权利要求4所述的检测体系，其中所述的Cas12a蛋白具有SEQIDNo：1所示的序列；或与SEQIDNo：1所示的序列具有至少80％同一性的序列；或与SEQIDNo：1所示的序列具有一个或几个氨基酸的取代、缺失和***的Cas12a蛋白的变体。
权利要求5所述的检测体系，其中所述的Cas12a蛋白与SEQIDNo：1所示的序列具有至少83％，85％，86％，87％，88％，89％，90％，91％，92％，93％，94％，95％，96％，97％，98％，99％或100％同一性的序列。
前述任一项权利要求所述的检测体系，其中所述的非洲猪瘟病毒的基因片段具有至少15bp的长度，优选具有至少20bp的长度。
前述任一项权利要求所述的检测体系，其中所述的crRNA的指导序列具有15nt-28nt的长度。
前述任一项权利要求所述的检测体系，其中所述的crRNA具有29-100nt的长度。
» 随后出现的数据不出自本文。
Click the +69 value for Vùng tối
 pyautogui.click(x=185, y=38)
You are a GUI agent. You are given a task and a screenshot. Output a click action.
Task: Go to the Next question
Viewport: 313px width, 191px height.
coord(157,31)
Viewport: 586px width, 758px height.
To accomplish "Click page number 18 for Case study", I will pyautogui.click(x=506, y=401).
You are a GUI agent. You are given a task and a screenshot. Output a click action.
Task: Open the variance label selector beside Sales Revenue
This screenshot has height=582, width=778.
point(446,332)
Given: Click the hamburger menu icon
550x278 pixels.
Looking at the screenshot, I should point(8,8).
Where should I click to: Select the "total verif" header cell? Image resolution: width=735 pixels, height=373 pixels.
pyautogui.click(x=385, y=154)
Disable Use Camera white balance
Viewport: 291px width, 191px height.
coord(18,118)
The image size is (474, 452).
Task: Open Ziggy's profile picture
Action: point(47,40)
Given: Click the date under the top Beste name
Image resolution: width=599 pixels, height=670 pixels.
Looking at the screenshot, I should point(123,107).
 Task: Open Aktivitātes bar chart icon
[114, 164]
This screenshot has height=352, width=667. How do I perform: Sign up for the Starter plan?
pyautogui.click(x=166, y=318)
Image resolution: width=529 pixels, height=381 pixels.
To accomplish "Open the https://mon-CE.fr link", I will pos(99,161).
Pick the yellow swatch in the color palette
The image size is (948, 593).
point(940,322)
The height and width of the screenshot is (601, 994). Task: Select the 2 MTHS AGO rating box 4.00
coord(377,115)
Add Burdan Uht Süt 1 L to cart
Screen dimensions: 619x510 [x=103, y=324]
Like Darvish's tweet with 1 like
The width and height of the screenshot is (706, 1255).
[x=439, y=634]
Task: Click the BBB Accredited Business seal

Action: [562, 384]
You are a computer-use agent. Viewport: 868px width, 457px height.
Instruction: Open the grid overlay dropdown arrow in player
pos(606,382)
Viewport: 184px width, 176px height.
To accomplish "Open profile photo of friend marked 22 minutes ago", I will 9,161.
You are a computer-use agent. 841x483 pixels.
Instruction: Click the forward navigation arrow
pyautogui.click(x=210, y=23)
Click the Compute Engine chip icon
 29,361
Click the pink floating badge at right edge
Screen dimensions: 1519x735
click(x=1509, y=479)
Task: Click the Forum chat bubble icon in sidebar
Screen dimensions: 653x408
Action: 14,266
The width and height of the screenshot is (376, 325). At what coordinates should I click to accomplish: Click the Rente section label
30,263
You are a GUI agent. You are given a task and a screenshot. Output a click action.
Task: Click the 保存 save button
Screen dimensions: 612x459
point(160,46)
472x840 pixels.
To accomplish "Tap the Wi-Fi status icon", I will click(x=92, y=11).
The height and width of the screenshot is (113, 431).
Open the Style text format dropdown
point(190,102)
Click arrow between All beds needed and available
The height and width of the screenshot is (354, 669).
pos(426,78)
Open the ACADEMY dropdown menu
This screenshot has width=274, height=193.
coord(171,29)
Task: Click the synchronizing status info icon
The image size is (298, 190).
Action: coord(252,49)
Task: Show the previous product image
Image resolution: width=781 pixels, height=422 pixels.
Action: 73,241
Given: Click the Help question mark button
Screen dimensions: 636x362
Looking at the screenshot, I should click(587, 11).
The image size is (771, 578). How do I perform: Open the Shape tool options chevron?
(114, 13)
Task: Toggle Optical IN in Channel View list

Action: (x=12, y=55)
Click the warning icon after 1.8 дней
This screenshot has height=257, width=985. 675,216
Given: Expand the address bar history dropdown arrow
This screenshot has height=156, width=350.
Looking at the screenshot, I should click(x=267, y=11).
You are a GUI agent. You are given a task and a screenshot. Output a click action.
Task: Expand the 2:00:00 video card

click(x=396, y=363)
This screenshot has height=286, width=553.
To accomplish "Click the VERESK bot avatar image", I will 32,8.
权利要求9所述的检测体系，其中所述的crRNA具有40-50nt的长度。
前述任一项权利要求所述的检测体系，其中多个单链crRNA结合同一个非洲猪瘟病毒的基因片段。
前述任一项权利要求所述的检测体系，其中多个单链crRNA结合不同的非洲猪瘟病毒的基因片段。
前述任一项权利要求所述的检测体系，其中所述的单链DNA荧光探针的5’端和3’端分别标记荧光基团和猝灭基团。
前述任一项权利要求所述的检测体系，还进一步包含非洲猪瘟病毒的核酸的扩增体系。
权利要求14所述的检测体系，其中所述的扩增体系为重组酶聚合酶扩增体系。
权利要求14所述的检测体系，其中所述的扩增体系为PCR扩增体系。
前述任一项权利要求所述的检测体系，其中所述的非洲猪瘟病毒的核酸来自于猪的组织，该组织优选是全血、猪血浆、猪血清、猪尿液、猪唾液或猪口腔粘膜。
一种检测非洲猪瘟病毒的核酸检测方法，包含：

a.将核酸样品与权利要求1-17任一项所述的检测体系在20℃-42℃孵育，检测荧光强度的变化；

b.所述的核酸样品是从非洲猪瘟病毒中提取的样品DNA，或者是从非洲猪瘟病毒中提取的样品DNA经过扩增而得到的靶标DNA。
权利要求17或18述的检测方法，其中，所述的DNA扩增为重组酶聚合酶扩增或者PCR扩增。
权利要求18或19所述的检测体系，其中所述的核酸样品来自于猪的组织，该组织优选是全血、猪血浆、猪血清、猪尿液、猪唾液或猪口腔粘膜。